Your Oral Health can Cause Surgery Complications
Many surgeons will ask their patients if they have any dental concerns before the surgery. Decaying teeth and infections in the mouth can introduce bacteria to the body, which can cause infections, or other complications in healing tissue. In some cases, patients preparing for major surgery will be advised to get problem teeth extracted to avoid the risk of infection.
Knowing that dental extractions could decrease the risk of infection after surgery, it may be tempting to head to your dentist and take care of those bad teeth. Assuming that extractions are needed without consulting your physician, however, could cause more problems than it solves.
Keep Communication Open
In order to assess whether or not you are at risk of infection from bad teeth, your dentist and surgeon will need to communicate with one another. A recent study conducted by Mayo Clinic researchers found that the potential benefit of tooth extractions before surgery depends on the patient’s health, severity of the condition being treated, and severity of tooth decay or infection.

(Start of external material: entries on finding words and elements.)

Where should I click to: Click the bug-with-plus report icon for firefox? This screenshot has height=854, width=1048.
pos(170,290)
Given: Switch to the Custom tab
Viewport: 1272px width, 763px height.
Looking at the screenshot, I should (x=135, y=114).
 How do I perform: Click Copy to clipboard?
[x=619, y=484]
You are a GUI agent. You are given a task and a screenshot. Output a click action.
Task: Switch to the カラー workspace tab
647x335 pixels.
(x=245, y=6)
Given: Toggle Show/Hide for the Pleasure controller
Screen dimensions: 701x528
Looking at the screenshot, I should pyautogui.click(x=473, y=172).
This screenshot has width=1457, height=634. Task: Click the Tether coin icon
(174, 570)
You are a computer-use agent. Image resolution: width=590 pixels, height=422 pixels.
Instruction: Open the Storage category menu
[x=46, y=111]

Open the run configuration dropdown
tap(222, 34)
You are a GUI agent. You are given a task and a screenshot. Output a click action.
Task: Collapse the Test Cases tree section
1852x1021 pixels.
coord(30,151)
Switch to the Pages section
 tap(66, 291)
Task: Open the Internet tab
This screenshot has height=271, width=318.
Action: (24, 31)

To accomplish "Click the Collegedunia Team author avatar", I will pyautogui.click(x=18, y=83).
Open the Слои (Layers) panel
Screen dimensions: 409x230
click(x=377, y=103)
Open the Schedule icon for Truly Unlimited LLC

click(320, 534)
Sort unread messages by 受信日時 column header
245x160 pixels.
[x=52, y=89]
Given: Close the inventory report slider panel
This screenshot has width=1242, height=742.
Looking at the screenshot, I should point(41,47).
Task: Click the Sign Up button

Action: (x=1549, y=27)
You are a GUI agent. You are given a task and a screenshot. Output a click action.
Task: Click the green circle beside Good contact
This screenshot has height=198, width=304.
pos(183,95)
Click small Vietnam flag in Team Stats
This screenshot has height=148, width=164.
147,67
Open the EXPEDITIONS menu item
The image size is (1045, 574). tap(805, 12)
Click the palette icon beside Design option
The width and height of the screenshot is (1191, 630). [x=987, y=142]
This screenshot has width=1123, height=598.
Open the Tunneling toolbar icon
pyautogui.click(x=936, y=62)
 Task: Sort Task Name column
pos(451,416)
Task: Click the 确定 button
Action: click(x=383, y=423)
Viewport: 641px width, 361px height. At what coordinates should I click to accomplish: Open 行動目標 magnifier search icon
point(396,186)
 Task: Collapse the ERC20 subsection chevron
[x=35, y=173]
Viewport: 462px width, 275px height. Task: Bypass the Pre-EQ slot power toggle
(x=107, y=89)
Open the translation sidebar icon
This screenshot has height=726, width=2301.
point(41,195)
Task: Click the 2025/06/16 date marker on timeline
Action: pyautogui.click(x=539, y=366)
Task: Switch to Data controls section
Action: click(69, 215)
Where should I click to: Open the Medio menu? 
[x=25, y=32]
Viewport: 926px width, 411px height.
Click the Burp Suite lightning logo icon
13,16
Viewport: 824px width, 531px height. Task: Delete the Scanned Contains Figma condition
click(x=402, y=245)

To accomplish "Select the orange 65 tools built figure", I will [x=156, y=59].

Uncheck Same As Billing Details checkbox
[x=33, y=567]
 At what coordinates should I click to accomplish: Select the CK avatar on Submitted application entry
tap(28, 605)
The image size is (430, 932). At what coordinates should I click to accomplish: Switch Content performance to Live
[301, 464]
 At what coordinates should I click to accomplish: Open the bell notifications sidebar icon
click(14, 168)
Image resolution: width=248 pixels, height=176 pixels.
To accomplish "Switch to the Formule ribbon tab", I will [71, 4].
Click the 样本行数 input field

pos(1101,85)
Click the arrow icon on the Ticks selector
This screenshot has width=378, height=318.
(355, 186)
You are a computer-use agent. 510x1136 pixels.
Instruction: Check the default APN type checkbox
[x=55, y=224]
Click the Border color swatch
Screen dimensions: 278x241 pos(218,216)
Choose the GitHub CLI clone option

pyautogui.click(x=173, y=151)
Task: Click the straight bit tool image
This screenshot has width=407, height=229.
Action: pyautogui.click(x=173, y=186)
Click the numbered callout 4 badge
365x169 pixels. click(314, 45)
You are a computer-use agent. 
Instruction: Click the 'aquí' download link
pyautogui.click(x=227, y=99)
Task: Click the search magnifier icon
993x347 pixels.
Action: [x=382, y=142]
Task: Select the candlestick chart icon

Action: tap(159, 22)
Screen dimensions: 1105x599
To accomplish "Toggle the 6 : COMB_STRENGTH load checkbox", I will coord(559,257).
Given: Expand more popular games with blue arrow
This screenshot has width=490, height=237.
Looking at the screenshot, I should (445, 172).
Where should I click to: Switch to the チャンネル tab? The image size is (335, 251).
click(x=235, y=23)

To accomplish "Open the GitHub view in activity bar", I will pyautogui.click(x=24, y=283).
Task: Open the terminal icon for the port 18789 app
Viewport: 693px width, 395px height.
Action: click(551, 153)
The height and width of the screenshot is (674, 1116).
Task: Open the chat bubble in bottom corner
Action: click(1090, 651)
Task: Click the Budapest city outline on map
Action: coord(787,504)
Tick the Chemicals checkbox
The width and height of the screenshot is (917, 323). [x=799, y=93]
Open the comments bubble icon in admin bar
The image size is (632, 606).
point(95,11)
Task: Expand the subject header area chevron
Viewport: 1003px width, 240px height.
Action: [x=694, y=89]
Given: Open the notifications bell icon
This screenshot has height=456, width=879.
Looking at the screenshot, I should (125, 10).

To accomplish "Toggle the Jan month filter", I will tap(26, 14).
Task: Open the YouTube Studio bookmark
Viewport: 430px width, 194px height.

By studying the results of 205 adult patients who had tooth extractions before cardiovascular surgery, researchers found that 1 in 10 patients died or experienced complications after surgery. Of the cases studied, 7% of the patients had to delay their surgery due to unexpected complications or findings with the extractions. Based on the cases they studied, Mayo Clinic researchers concluded that the need for tooth extractions should be considered on a case-by-case basis.
If you are planning a major surgery, or have had major surgery in the last six months, it is important to open communications between your surgeon and dentist. Even if you are just going in for your six-month cleaning, it is important to share information about recent or future surgeries. Your dentist will be able to discuss possible health risks with your surgeon. Information about your physical and oral health can be combined to determine whether you need dental work before your surgery, or need to wait and have the work done later.